London - Edward Rutherfurd [535]
She had moved soon after that. She had found employment with a button-maker in Soho and took lodgings with a family in St Giles’s parish to be nearer her work. There she had stayed for the next ten years. It turned out that she had a talent for matching colours. Show her any piece of material and she could mix the dyes to reproduce that colour exactly. She could make buttons to go with anything. But the big vats of dye, which were in an upstairs room with little air, made a pungent smell; and at last their sharp fumes seemed to be affecting her breathing. Afraid that she would get asthma like her mother, she had given it up.
It was at about this time that she met her friend. He was a cousin of some Irish people she knew in St Giles, but he lived in Whitechapel. It was he who had found her work in a shop run by friends of his, in his own neighbourhood; it was because of him that she had moved, it was he who, in those years, gave her friendship and even affection. There was no one else, really, to do that now. He could read and write, quite well, too, which had allowed him to get a job as a clerk in a big shipping yard nearby.
And gradually, that kindness and friendship had turned into something more, until at last, some months ago, finding themselves alone, the inevitable had happened. And then again, several times more.
“I’m sorry for coming when you’re busy,” Lucy now remarked. “Sounds as if you’ve got company.”
“Company?” He was still watching her cautiously. For just a second she thought he looked awkward, but then it passed. “Nothing much,” he shrugged. “Just a few friends.”
“Oh,” she said. “That’s nice.” Lucy did not know he had a family. Even twenty years ago, when he already had four daughters, Silas had never seen fit to mention the fact. If he had felt any interest in Lucy’s father or in her, that interest did not extend to allowing them even to imagine they had any claim on his own children. He had taken care never to let Lucy discover any of her other relations who might have given away his secret.
“And this house,” Lucy gestured around. “This is all yours?”
“Maybe.”
“You must be rich.”
“Some people think I am. I get by.”
It was, of course, a lie. By the time Lucy’s mother had died, Silas had already finished with the Bermondsey heap. But he had built three more in west London. Soon after that, he found he could do even better by building heaps and then selling them to others to exploit. The hugest heaps he had sold for tens of thousands of pounds. Waste, then as subsequently, was big business. By the time he retired, Silas had sold ten heaps, and was a very rich man indeed.

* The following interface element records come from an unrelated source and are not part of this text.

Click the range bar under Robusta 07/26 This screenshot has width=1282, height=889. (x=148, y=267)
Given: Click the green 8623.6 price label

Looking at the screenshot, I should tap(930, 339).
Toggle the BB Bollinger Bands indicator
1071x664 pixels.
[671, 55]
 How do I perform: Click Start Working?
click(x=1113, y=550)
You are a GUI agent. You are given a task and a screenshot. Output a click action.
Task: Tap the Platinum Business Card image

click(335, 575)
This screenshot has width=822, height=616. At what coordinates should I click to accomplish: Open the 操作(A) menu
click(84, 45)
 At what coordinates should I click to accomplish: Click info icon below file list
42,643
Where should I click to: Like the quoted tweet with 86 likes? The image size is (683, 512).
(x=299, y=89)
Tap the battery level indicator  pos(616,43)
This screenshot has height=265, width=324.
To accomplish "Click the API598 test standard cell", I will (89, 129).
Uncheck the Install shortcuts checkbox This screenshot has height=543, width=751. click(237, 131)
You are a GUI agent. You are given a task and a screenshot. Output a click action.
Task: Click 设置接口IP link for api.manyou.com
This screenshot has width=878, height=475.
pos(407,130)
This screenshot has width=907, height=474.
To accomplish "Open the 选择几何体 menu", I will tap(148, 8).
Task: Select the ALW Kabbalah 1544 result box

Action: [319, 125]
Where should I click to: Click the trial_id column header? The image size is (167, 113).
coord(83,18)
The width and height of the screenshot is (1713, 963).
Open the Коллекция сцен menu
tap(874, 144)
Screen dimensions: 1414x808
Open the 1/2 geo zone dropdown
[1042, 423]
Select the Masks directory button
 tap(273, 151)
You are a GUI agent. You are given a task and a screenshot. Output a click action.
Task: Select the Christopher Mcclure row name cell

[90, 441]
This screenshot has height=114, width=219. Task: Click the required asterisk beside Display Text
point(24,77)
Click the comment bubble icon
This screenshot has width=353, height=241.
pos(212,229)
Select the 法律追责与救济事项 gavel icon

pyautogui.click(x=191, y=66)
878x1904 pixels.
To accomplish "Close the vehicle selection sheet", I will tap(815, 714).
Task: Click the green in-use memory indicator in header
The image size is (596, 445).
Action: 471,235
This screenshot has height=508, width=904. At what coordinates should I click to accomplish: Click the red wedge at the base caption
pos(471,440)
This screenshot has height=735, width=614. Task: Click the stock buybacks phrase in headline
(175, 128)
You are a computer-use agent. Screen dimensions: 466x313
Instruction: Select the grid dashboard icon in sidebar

“So why are you here?” he said.
She explained very straightforwardly that she was going to have a baby. Why had she let it happen? There had been two men before now who had wanted to marry her. But though she had liked at least one of them, she had resisted. For they were both as poor as she: simple labourers like her father. A single accident and they could be crippled, or gone. And what then? Destitution: the same sort of life, for her children, that she and Horatio had known. She did not want that, and no better alternative had offered. So why had she allowed it to happen with her friend? Perhaps because she loved him. Perhaps because he was a clerk with a little education, the sort of man she might have hoped for. Perhaps because time was passing – she was over thirty now. And perhaps, too, because he had shown her affection.
“Your husband. What’s he do?”
She explained she had no husband.
“You mean you’ve a man who won’t marry you?”
“He’s married, Silas,” she said.
Then Silas, forgetting for a moment that he was the respectable old Guv’nor now, made a grimace of disgust and spat. “You were always a fool. So what do you want?”
“Help,” she said simply, and waited.